'Cheat Sheet' Helps Cancer Patients

 
Vicki Barghout and two daughters riding scooters

Vicki Barghout, 40, a Morristown mom of two who is celebrating five years cancer free, spends quality family time with her two daughters -- (right) Olivia, 7, and (left) Elinor, 5, at the home in Morristown, NJ Monday October 26, 2015. Vicki, who has a long personal history of leading research projects for pharma companies, today runs her own company, Viver Health. It is dedicated to help others do what she did: meld the best science has to offer with back-to-basics food techniques to enhance treatment. Photo by Tanya Breen, Daily Record Staff Photographer

MORRISTOWN, NJ – In the past five years, Vicki Barghout has done far more than survive breast cancer.

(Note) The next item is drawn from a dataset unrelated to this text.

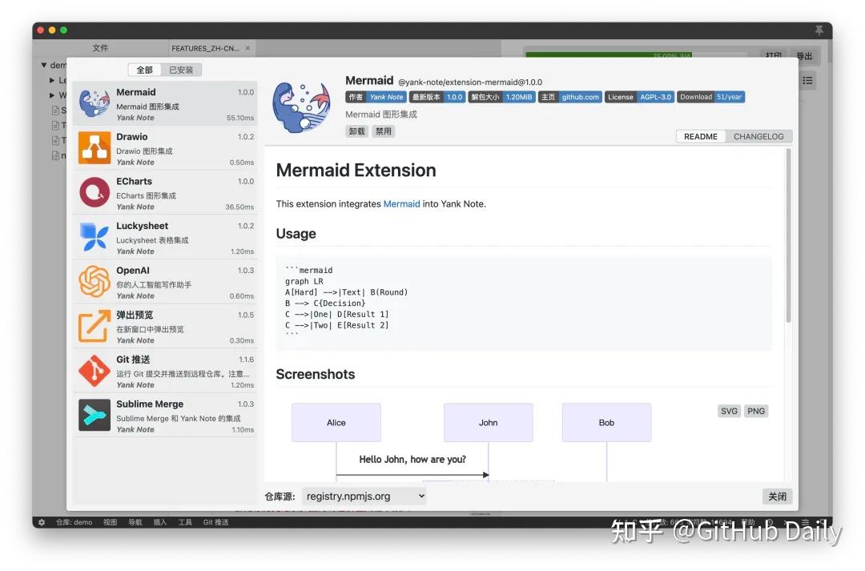Click the 弹出预览 popup preview icon

point(95,327)
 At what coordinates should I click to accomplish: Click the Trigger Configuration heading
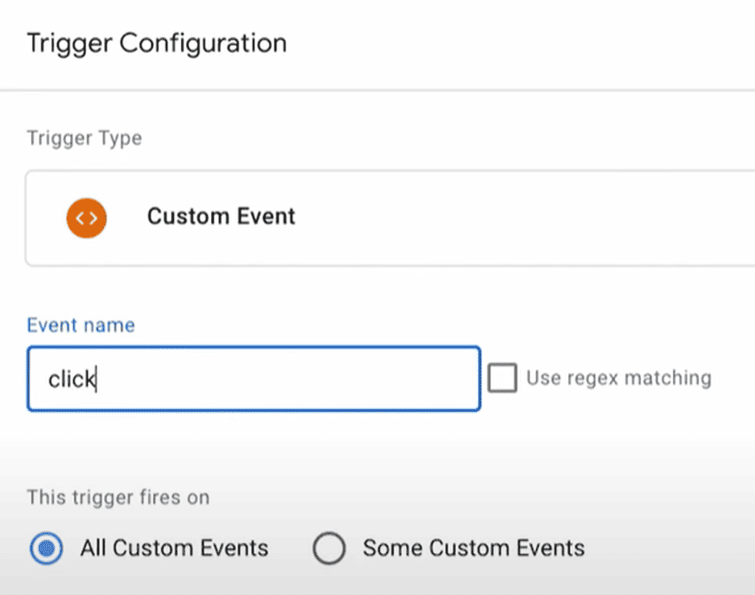tap(156, 43)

The 40-year-old health economist and mother of two, who calls herself a “thriver,” is the driving force behind Viver Health, a two-year-old company that has created two laminated, colorful, 5-by-8 pocket guides—“Reduce Your Risk of Cancer: 5 Simple Steps to Boost Your Health” and “Your Guide to Healthy Eating: 5 Simple Steps to Boost Your Health.”

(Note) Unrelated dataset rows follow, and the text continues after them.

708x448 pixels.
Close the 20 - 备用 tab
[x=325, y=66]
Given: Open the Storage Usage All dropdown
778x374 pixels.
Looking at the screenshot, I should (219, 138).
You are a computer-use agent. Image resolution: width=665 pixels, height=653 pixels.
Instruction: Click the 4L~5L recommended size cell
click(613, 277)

They are chock-full of facts, tips, pictures, and infographics, a distillation of the very best evidence-based, food-as-medicine research on the planet.

In January, Viver—the name means “life” or “rebirth”—will launch an app of the same name in app stores. Designed to be a cancer patient’s companion, the app will contain all the food information in the guides as well as other features.

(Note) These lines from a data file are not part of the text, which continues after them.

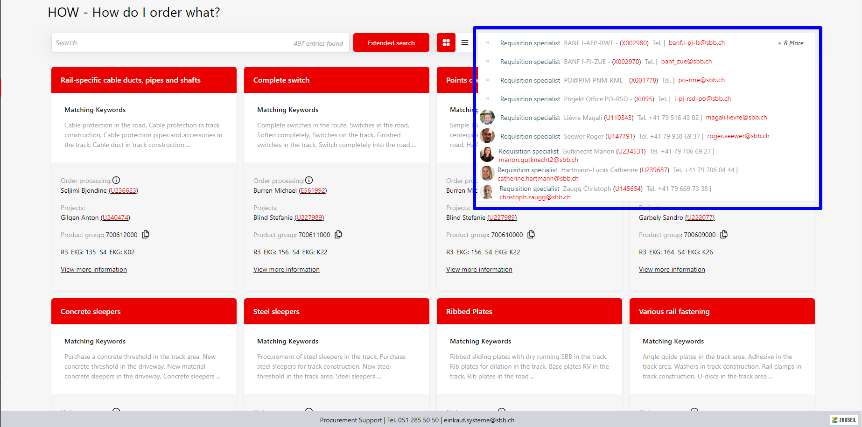Open View more information for Complete switch
Image resolution: width=862 pixels, height=427 pixels.
[286, 269]
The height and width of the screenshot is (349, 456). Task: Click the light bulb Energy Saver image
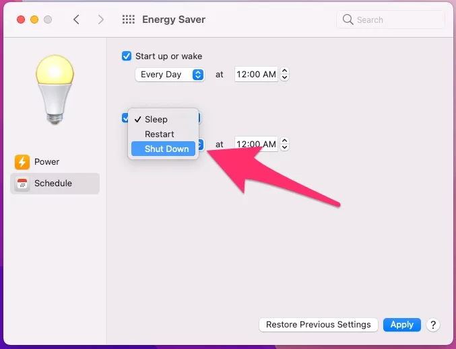(x=55, y=89)
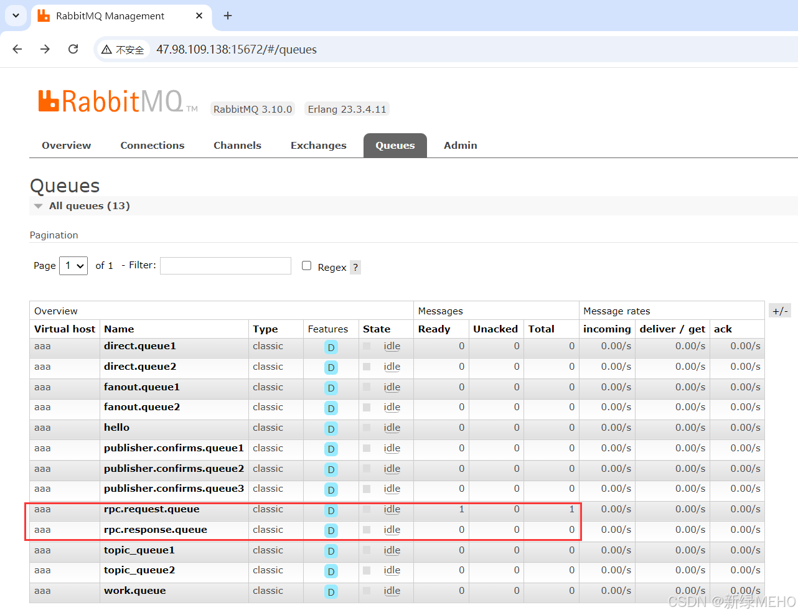Screen dimensions: 798x615
Task: Click the idle state link for direct.queue1
Action: (392, 346)
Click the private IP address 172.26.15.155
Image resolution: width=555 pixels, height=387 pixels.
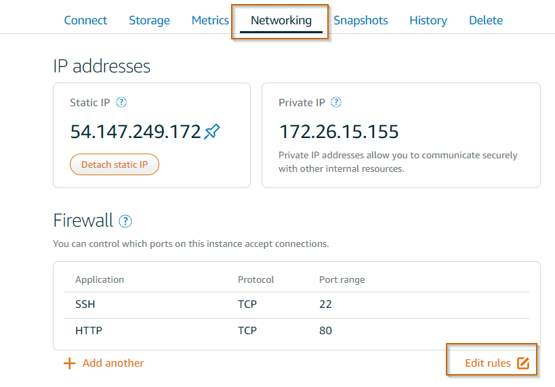point(339,132)
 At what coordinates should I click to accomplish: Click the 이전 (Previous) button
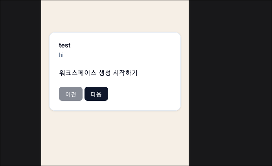pyautogui.click(x=71, y=94)
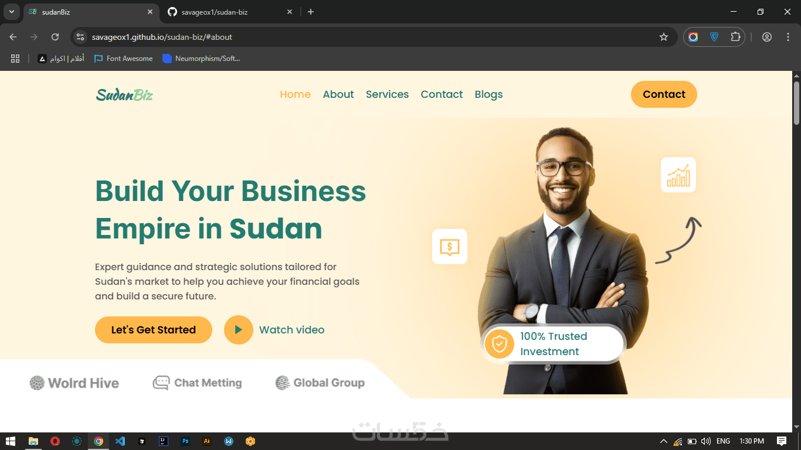
Task: Click the Let's Get Started button
Action: pos(154,330)
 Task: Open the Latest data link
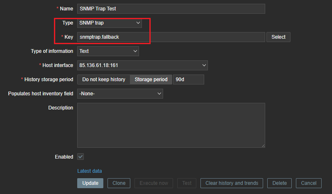coord(90,171)
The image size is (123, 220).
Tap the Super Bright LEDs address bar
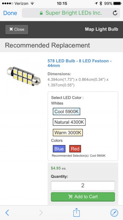coord(71,13)
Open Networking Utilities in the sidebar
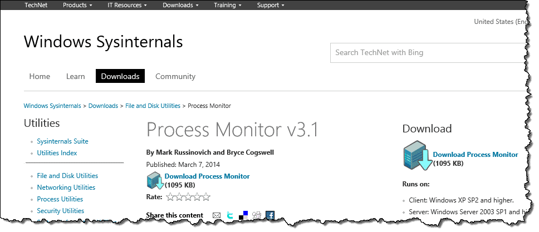 (66, 187)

Barghout lives the information in the guides. For instance, she eats at least two-and-a-half cups of cruciferous, disease-fighting vegetables a day. These veggies include bok choy, Brussels sprouts, cabbage, collard greens, and kale.

Next to the stove in her Morristown home is a bottle of avocado oil. She cooks with it because it has a high smoke point, meaning it doesn’t start to oxidize and break down until it hits 450 degrees F. Oxidizing may cause some damage to cells. It says so at OncoLink.org. Barghout doesn’t use oils with low smoke points.

“Look at my range of motion,” she said, rotating her two arms fully back and forward. “Most mastectomy patients can’t do that.”

So why can she? Because she worked out with a personal trainer during a crucial period —from the time she started chemo in May 2010, just three weeks after giving birth to her second daughter, to the date of her double mastectomy operation in September of that year.

Risk Reduction

The vibrant Barghout isn’t bragging. Far from it. Thing is, she wants what she had — a holistic, healthy outcome — for breast cancer patients and all cancer patients everywhere. So she did what she could to make it easy for people to move and eat and live in a way that optimizes their health.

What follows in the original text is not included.